Writing Stackable Filesystems

Now you can add a feature to your favorite filesystem without rewriting it.

Writing filesystems, or any kernel code, is hard. The kernel is a complex environment to master, and small mistakes can cause severe data corruption. Filesystems, however, offer a clean data access mechanism that is transparent to user applications, which is why developers always desire to add new features to filesystems. In this article, we provide a quick introduction so you can add new functionality to existing filesystems without having to become a kernel or filesystems expert.

So You Want to Be a Filesystem Developer?

Although Linux supports many filesystems, they are pretty similar: disk-based filesystems, network-based filesystems, etc. Making a filesystem stable and efficient takes years of effort, and once it's stable and working, you don't want to break it by throwing in new features. Besides, maintainers of filesystems rarely accept feature-enhancement patches to their stable filesystems. So, it is no surprise that the most popular filesystems currently in use have not fundamentally changed in years.

Suppose you want to write a simple encryption filesystem that uses a single fixed cipher key to encrypt file data. Getting portable C code for various ciphers is easy. Next, you have to tie the calls to encrypt and decrypt data buffers into the filesystem. Conceptually the problem is simple: encrypt any data that comes from the write system call before it is written to disk, and decrypt any data that comes from the disk before it is passed back to the user process that called the read system call.

Your first inclination might be to copy the 5,000+ lines of source code for ext2, study it and then add your cipher calls to it. You should resist the urge to copy a whole other filesystem as a starting point. Although it's only 5,000+ lines of code, kernel code is at least an order of magnitude more complex to develop than user-level code. If you actually end up putting the calls to your cipher in the right place in this new filesystem, you'll find you spent most of your time studying it, only to add a small number of lines in some places. Even so, now you've got yourself a single encrypting ext2 filesystem. What if you want an encrypting NFS filesystem or any one of the plethora of other Linux filesystems?
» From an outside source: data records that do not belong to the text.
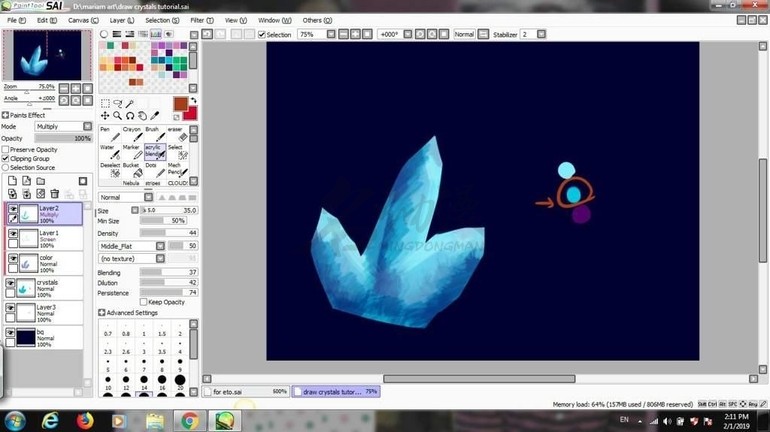Viewport: 770px width, 432px height.
Task: Open the Multiply blending mode dropdown
Action: pyautogui.click(x=62, y=127)
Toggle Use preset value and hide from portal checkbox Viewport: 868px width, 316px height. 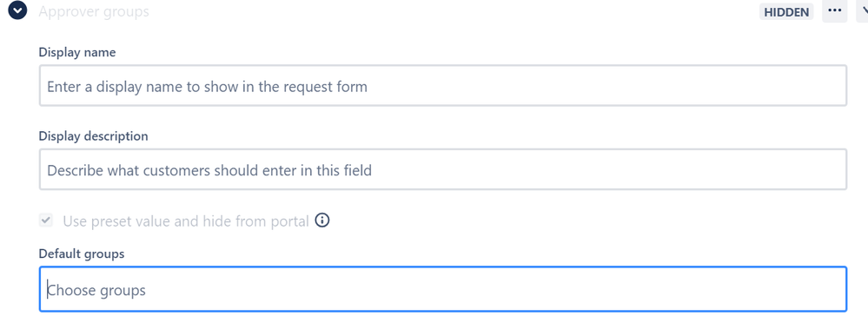coord(46,221)
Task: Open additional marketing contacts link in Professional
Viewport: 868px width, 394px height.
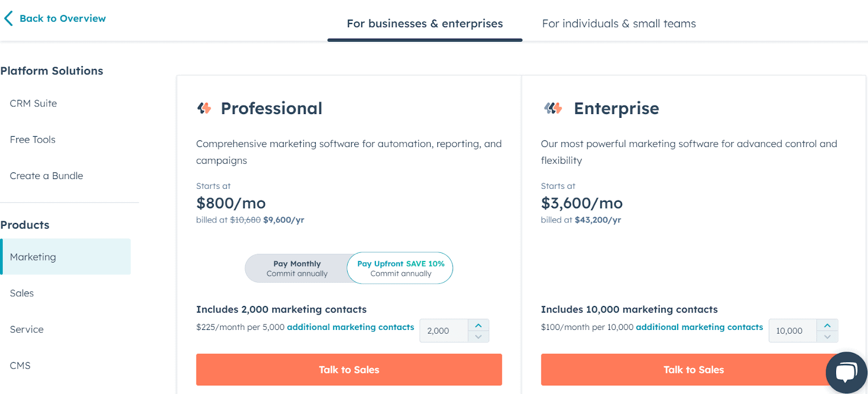Action: point(350,327)
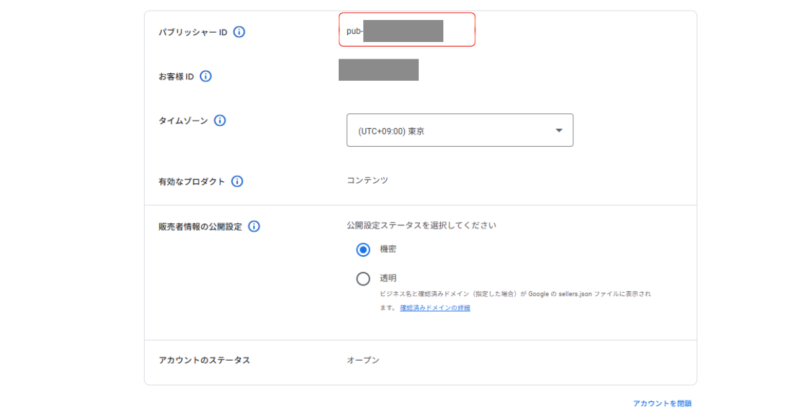The image size is (800, 420).
Task: Click the パブリッシャー ID row label
Action: click(185, 32)
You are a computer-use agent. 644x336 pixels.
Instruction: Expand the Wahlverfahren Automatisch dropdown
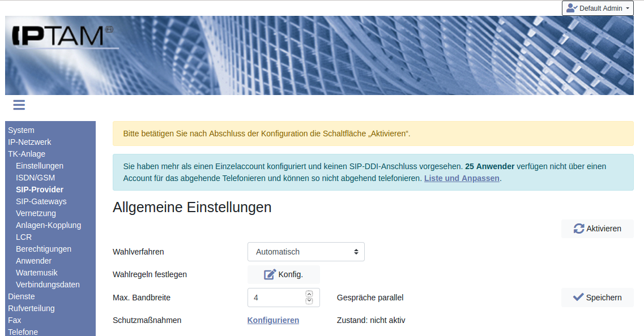pos(306,252)
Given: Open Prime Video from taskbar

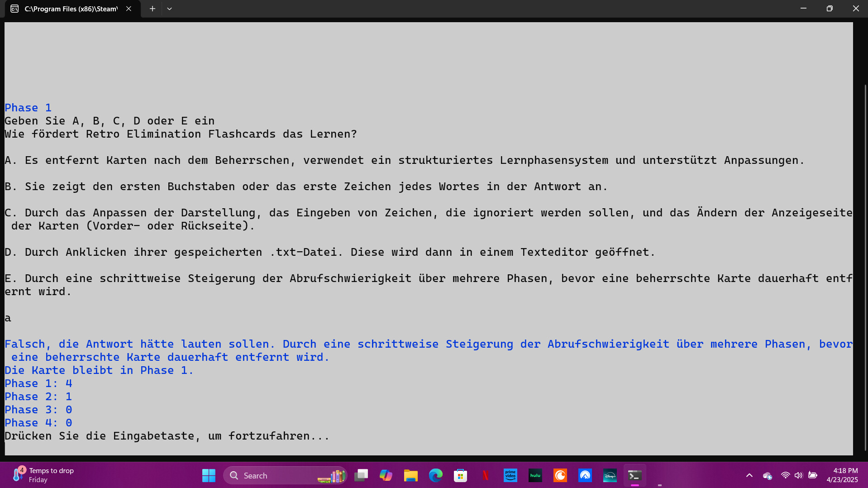Looking at the screenshot, I should coord(510,475).

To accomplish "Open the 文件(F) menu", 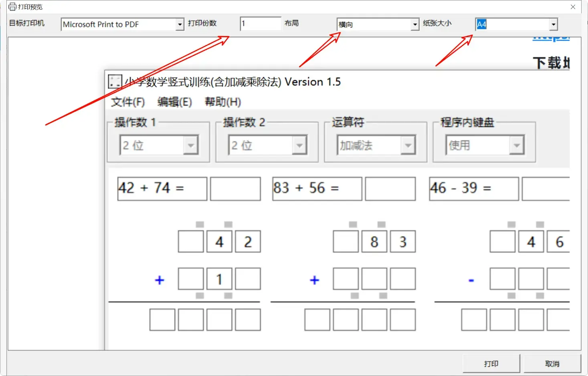I will pyautogui.click(x=128, y=102).
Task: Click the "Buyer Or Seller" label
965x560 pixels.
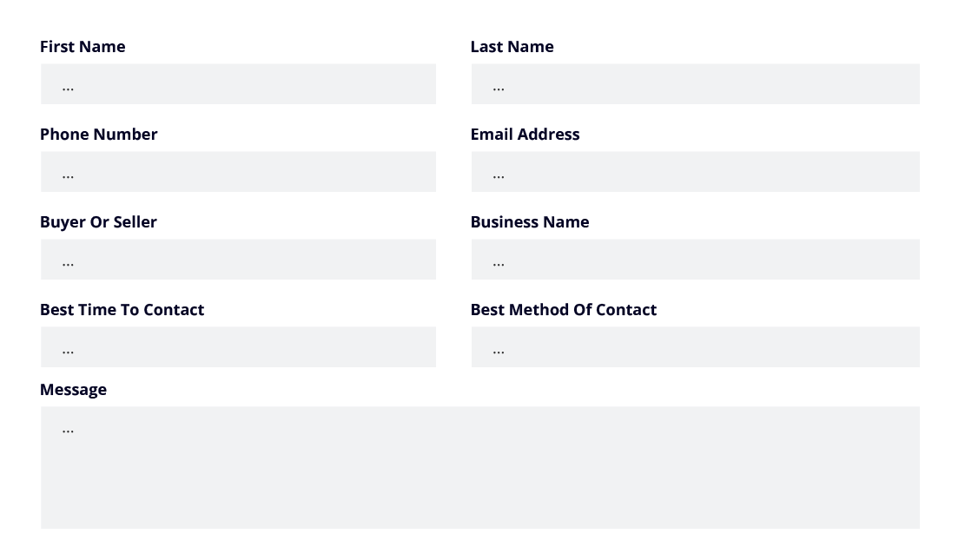Action: [98, 222]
Incremental Filesystem Development

Linux, like most OSes, separates its filesystem code into two components: native filesystems (ext2, NFS, etc.) and a general-purpose layer called the virtual filesystem (VFS). The VFS is a layer that sits between system call entry points and native filesystems. The VFS provides a uniform access mechanism to filesystems without needing to know the details of those filesystems. When filesystems are initialized in the kernel, they install a set of function pointers (methods in OO-speak) for the VFS to use. The VFS, in turn, calls these pointer functions generically, without knowing which specific filesystem the pointers represent. For example, an unlink system call gets translated into a service routine sys_unlink, which invokes the vfs_unlink VFS function, which invokes a filesystem-specific method by using its installed function pointer: ext2_unlink for ext2, nfs_unlink for NFS or the appropriate function for other filesystems. Throughout this article, we refer to the specific filesystem method using ->, as in ->unlink().
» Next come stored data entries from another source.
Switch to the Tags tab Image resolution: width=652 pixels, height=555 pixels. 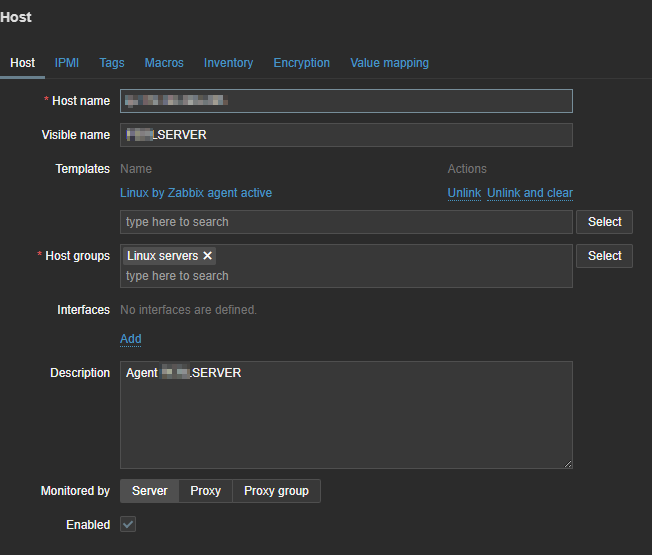112,63
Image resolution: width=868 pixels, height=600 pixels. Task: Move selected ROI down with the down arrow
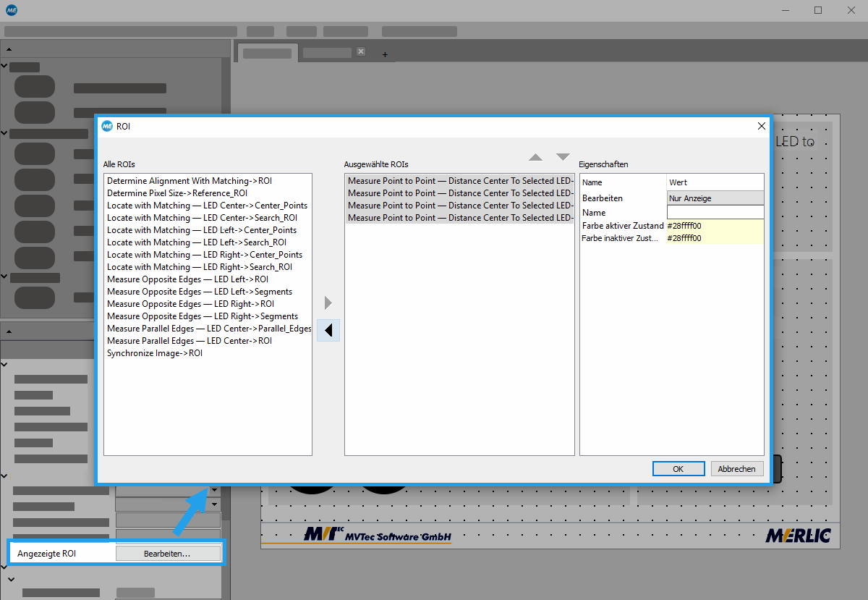[563, 157]
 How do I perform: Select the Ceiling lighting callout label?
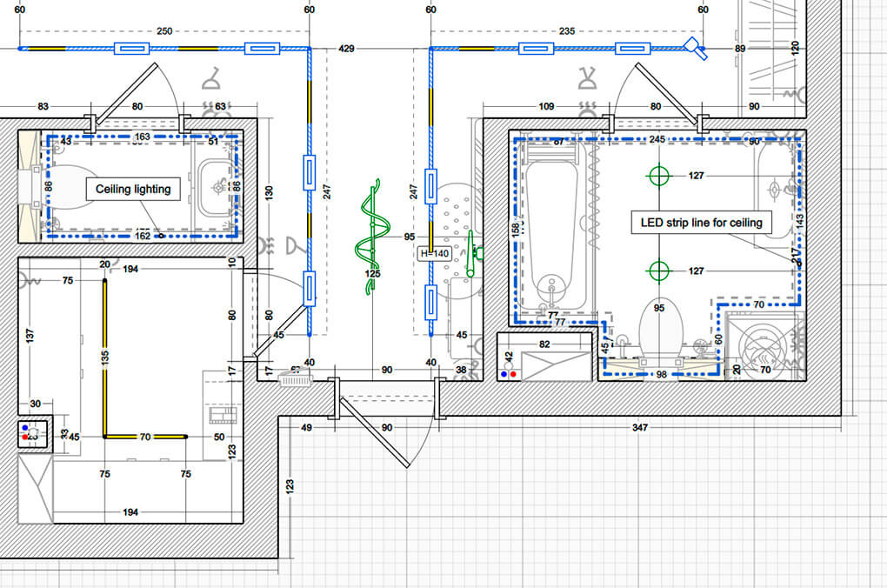point(133,189)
To solve this problem of how to develop our encryption filesystem quickly, we employ the following adage: “Any problem in computer science can be solved by adding another level of indirection.” Luckily, the Linux VFS allows another filesystem to be inserted right between the VFS and another filesystem. Figure 1 shows such a stackable encryption filesystem called Cryptfs. Cryptfs is called stackable because it stacks on top of another filesystem (ext2). Here, the VFS calls Cryptfs' ->write() method (cryptfs_write); Cryptfs encrypts the user data it receives and passes it down by calling the ->write() method below (ext2_write).
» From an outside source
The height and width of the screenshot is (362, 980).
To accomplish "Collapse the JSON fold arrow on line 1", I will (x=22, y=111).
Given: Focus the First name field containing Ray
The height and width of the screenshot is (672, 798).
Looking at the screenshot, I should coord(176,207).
Figure 1. An Example Stackable Encryption Filesystem

In general, stackable filesystems can stand alone and be mounted on top of any other existing filesystem mountpoint; this means you only have to develop your (stackable) filesystem once, and it will work with any other native (low-level) filesystem such as ext2, NFS, etc. Moreover, as of Linux 2.4.20, stackable filesystems even can be exported safely (via nfs-utils-1.0 or newer) to remote NFS clients.

How a Stackable Filesystem Works

The basic function of a stackable filesystem is to pass an operation and its arguments to the lower-level filesystem. The following distilled code snippet shows how a stackable null-mode pass-through filesystem called Wrapfs handles the ->unlink() operation:

int wrapfs_unlink(struct inode *dir,
                  struct dentry *dentry)
{
  int err = 0;
  struct inode *lower_dir;
  struct dentry *lower_dentry;
  lower_dir = get_lower_inode(dir);
  lower_dentry = get_lower_dentry(dentry);
  /* pre-call code can go here */
  err = lower_dir->i_op->unlink(lower_dir,
                                lower_dentry);
  /* post-call code can go here */
  return err;
}

When the VFS needs to unlink a file in a Wrapfs filesystem, it calls wrapfs_unlink, passing it the inode of the directory in which the file to remove resides (dir) and the name of the entry to remove (encapsulated in dentry).

Every filesystem keeps a set of objects that belong to it, including inodes, directory entries and open files. When using stacking, multiple objects represent the same file—only at different layers. For example, our Cryptfs in Figure 1 may have to keep a directory entry (dentry) object with the clear-text version of the filename, while ext2 will keep another dentry with the ciphertext (encrypted) version of the same name. To be truly transparent to the VFS and other filesystems, stackable filesystems keep multiple objects at each level.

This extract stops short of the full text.